Ernst, Anselm

Was ist guter Instrumentalunterricht?

Beispiele und Anregungen

Rubrik: Bücher
Verlag/Label: Nepomuk, Aarau 2007
erschienen in: üben & musizieren 6/2007 , Seite 57

In Zeiten von PISA, in denen Leistungsstandards und neue Bildungsimpulse gefordert werden, liegt die Frage, was guter Unterricht sei, auf der Hand. Anselm Ernst stellt für den Instrumentalunterricht Beispiele und Anregungen aus der Erfahrung der eigenen Lehre zusammen, die Ingredienzien eines guten Unterrichts beschreiben. Damit wird noch kein Gesamtkonzept einer neuen Instrumentaldidaktik vorgelegt, doch arbeitet der Verfasser wichtige Bausteine dazu aus.
In acht Kapiteln werden Fragen der pädagogischen Professionalität (Kapitel 1) und Aspekte des Gruppen- und Klassenunterrichts (Kapitel 2 und 3) erörtert, um dann wichtige Elemente des Instrumentalunterrichts wie die Entwicklung der musikalischen Lesekompetenz (Kapitel 4), die Beurteilung von Unterrichtswerken (Kapitel 5) und die Didaktik des Übens (Kapitel 6 und 7) zu beleuchten, wobei die beiden Letzteren eine Erweiterung des entsprechenden Kapitels aus dem Handbuch Üben (Wiesbaden 2006) darstellen. Im achten Kapitel wird dann die zentrale Frage nach dem guten Unterricht aufgegriffen und mit einem Merkmalskatalog und Anregungen für die Praxis beantwortet. Zahlreiche Materialien zur Unterrichtsbeobachtung und -evaluation, verschiedene Kopiervorlagen und Checklisten sowie ein Literaturverzeichnis runden den nützlichen Ratgeber ab.
Instrumentallehrkräfte können dem Band viele praktische Anregungen, Tipps und Hilfen entnehmen.

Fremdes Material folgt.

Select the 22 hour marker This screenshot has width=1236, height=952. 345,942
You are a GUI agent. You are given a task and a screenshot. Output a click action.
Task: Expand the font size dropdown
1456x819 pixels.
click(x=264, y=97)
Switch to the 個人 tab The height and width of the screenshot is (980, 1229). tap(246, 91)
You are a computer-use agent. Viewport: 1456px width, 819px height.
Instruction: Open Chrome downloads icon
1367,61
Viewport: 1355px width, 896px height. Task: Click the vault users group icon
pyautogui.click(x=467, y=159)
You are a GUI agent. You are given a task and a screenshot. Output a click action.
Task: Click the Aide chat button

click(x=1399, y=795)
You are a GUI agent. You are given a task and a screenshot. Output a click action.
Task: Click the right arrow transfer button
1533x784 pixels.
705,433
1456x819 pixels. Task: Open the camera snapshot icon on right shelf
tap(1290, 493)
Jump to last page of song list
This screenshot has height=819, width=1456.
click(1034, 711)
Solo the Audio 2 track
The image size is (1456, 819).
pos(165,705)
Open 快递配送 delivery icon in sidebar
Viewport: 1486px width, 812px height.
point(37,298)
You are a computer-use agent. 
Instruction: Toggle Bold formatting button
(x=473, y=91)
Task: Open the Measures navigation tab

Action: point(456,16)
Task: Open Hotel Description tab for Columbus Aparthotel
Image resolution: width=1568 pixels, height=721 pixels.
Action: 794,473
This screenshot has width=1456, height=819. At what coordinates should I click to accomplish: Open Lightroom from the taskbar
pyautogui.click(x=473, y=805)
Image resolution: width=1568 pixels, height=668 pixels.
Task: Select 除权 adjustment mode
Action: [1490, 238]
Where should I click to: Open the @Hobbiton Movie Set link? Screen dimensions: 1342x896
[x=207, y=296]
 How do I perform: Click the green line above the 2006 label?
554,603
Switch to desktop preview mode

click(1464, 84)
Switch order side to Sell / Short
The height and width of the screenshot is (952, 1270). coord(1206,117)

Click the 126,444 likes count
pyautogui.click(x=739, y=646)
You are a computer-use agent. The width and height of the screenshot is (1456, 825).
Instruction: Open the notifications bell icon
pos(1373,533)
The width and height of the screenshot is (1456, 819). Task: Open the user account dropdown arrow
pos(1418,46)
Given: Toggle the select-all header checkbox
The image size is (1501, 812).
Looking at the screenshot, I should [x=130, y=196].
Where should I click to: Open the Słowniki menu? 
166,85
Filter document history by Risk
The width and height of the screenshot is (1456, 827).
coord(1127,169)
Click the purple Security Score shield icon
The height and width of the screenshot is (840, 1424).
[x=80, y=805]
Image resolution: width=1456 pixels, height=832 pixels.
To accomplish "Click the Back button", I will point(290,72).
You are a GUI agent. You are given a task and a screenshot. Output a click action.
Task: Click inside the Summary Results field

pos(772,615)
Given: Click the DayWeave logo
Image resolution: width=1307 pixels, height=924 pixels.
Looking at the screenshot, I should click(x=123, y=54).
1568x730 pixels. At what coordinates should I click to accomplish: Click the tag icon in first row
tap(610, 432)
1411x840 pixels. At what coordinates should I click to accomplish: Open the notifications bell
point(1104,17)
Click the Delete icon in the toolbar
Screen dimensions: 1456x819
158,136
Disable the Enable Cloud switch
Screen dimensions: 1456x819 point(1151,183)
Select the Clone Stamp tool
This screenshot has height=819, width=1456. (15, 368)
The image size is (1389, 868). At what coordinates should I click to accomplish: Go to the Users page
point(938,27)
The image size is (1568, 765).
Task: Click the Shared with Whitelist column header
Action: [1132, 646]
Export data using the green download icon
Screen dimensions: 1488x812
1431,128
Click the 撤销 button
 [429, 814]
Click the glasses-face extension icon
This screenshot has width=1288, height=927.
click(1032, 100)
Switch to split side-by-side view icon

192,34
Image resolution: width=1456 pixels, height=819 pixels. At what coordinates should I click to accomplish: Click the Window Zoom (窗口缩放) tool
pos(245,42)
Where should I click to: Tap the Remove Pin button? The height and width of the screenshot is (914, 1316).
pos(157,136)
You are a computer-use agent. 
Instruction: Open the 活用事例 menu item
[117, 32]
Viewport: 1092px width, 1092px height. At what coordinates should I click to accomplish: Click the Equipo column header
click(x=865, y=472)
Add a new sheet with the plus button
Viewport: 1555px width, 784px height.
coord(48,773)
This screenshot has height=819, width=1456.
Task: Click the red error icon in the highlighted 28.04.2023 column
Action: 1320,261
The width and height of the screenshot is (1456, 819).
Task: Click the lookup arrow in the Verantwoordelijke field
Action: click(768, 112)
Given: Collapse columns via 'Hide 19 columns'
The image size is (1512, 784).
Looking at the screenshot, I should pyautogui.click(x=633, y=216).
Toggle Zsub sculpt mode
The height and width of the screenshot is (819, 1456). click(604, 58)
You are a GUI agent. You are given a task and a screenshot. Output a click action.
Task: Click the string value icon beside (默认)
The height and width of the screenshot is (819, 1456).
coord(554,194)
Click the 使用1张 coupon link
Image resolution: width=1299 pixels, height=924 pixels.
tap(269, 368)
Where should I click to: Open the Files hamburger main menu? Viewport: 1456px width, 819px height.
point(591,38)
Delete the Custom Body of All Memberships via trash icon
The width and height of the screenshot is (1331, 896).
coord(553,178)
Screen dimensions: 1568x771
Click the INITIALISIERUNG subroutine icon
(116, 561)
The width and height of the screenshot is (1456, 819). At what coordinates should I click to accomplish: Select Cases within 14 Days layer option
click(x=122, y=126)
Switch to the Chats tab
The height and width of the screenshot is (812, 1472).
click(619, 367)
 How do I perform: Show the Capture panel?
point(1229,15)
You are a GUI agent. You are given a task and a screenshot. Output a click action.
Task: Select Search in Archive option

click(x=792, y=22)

Praxisberichte und Interviews machen ihn gut lesbar und anschaulich. Natürlich schlagen sich auch bildungspolitische Entwicklungen nieder, wenn als eine der wichtigsten Herausforderungen der instrumentale Klassenunterricht an allgemein bildenden Schulen genannt wird; denn hier tun sich für die Instrumentalpädagogik der Zukunft neue Arbeitsfelder in der Kooperation von Schule und Musikschule auf.
Insgesamt stellt Ernst seine persönlichen Erfahrungen und Ansichten vor, die in systematischer Form zusammengefasst werden. Dabei kommt aber eine wissenschaftliche Begründung der geäußerten Behauptungen (z. B. „Lerngruppen sind in der Regel dem Lernen einzelner überlegen“, Seite 51) oder eine empirisch gestützte Didaktik des Übens zu kurz. Die aufgelisteten Hinweise und Anregungen sind sicher richtig und beherzigenswert, doch bleiben sie als handlungsleitende Anweisungen für instrumentales musikalisches Lernen zu allgemein. Auch die Einführung neuer Begriffe der Methodik ist nicht theoretisch abgesichert. Insofern bleiben die Anregungen zwar nützlich, bleiben aber hinter dem Anspruch eines „evidence based learning“ zurück.
Schließlich sei noch eine formale Auffälligkeit erwähnt: die ungewöhnliche und in sich uneinheitliche Zitierweise von Publikationen im Text, die weder dem geisteswissenschaftlichen noch dem sozial- und naturwissenschaftlichen Standard entspricht.